I walked about a third of the 13 km perimeter of Auschwitz-Birkenau, where 1.1 million men, women and children, 90% Jewish, were killed. About 100 of the 400 structures remain standing, with the ruins of the other camp buildings, gas chambers and crematoria still visible. It was a quiet, somber walk with little distraction, allowing my mind to try and process what I was seeing and what it all meant. All around this area outside of the fences there are numerous other references and reminders of the presence of the German camps and the atrocities committed.

I then drove to the main camp, Auschwitz I, a few km from Birkenau. The first and main camp of the complex, it housed administration and the primary barracks for German soldiers. It also served as a penal colony housing many Polish, Soviet and German political prisoners who served as forced labour building out the 40 camps of Auschwitz. Over time, with the arrival of more and more Jews, the facility also included a gas chamber and crematorium, where many deemed “unfit to work” were executed. With more time, I would have appreciated the opportunity to be part of a tour and see and learn more.

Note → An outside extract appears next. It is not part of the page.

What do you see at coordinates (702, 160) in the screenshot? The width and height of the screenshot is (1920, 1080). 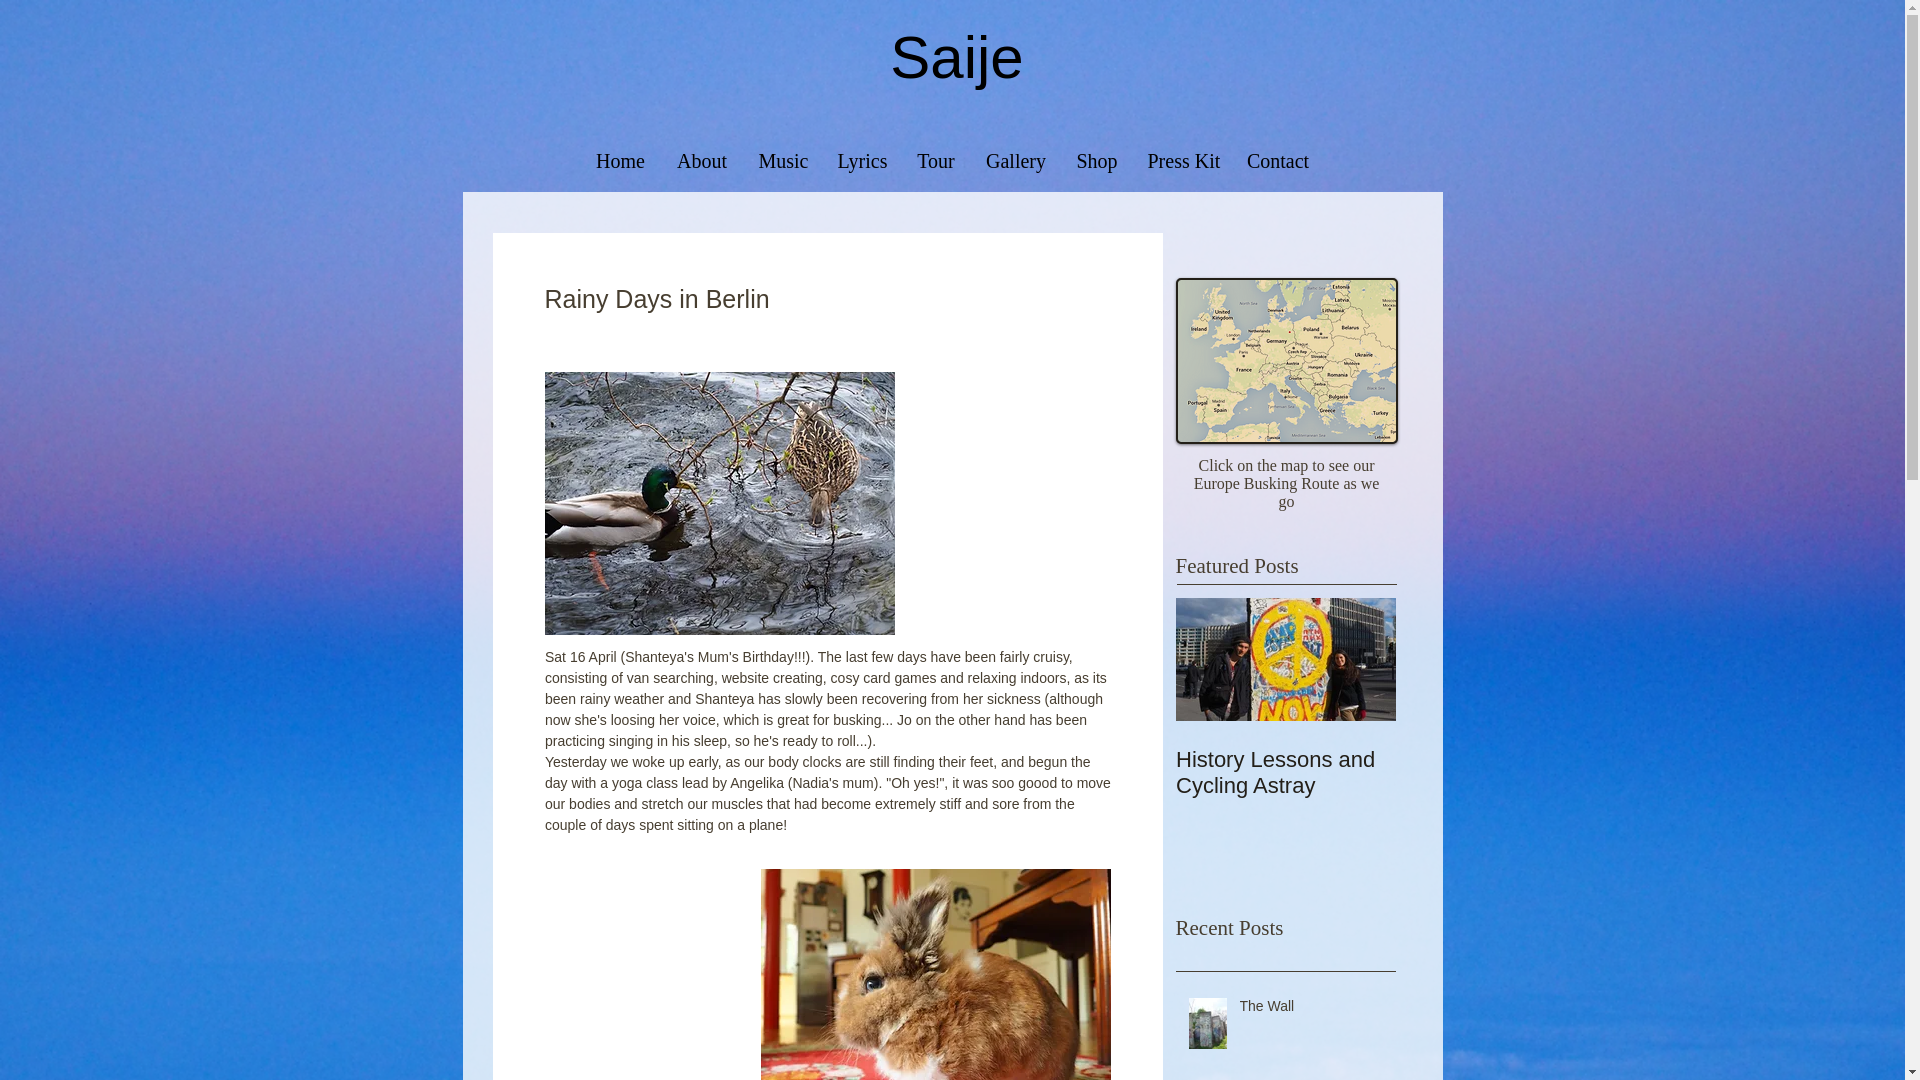 I see `About` at bounding box center [702, 160].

In preparation for my exploration around Auschwitz, I came across a story about a Canadian layabout who move to Israel, lived in a Kibbutz, found God, became a sculptor and began a seven-year odyssey creating a complex sculpture depicting a dialogue of suffering between the crucifixion and the holocaust. Rick Wienecke, the artist, had recently completed a 2nd version of the dramatic work near Birkenau. With Google Maps as my guide, I found the location just a few blocks away and went to check it out. Well, the building was closed, but undeterred, I walked around back and spotted a couple doing some work in the yard. My timing was exquisite, as Rick and his wife Dafna were up visiting from Israel. Upon learning I was Canadian, Rick insisted that Dafna take me through the exhibit and share the story of the Fountain of Tears with me. I spent well over an hour learning about Rick’s journey, his anguishing personal struggles and conflicting motivations whether to undertake the project or not, and the eventual completion of an extraordinary piece of work in Arad, Israel. Rick then joined us, sharing the incredible account of how, in response to encouragement from others, he then recreated the work in Poland to allow more people to experience his story.

Most who know me, know I’m anything but religious. And even after the immensely personal tour of this odyssey by Rick and Dafna, I can’t really say I understand the message. But, I am truly in awe of the inspiration and determination of Rick Wieneke to unravel, depict and share an impassioned mission he believes he was instructed to undertake. I am deeply thankful for the generosity Rick and Dafna shared in spending time with me.

With only a few hours before my flight to Warsaw, I headed back through country roads towards the airport. In a solemn mood, I enjoyed the quiet winding drive through pretty small towns and villages. Suddenly, without the typical advanced billboard notification you’d find in North America, I found myself alongside a massive wooden roller coaster. Turns out I had discovered EnergyLandia, home of more than 20 roller coasters including Zadra, the world’s largest wooden coaster (by their account). Well, I stopped, took a few pics and headed on to the airport, glad to have something to smile about.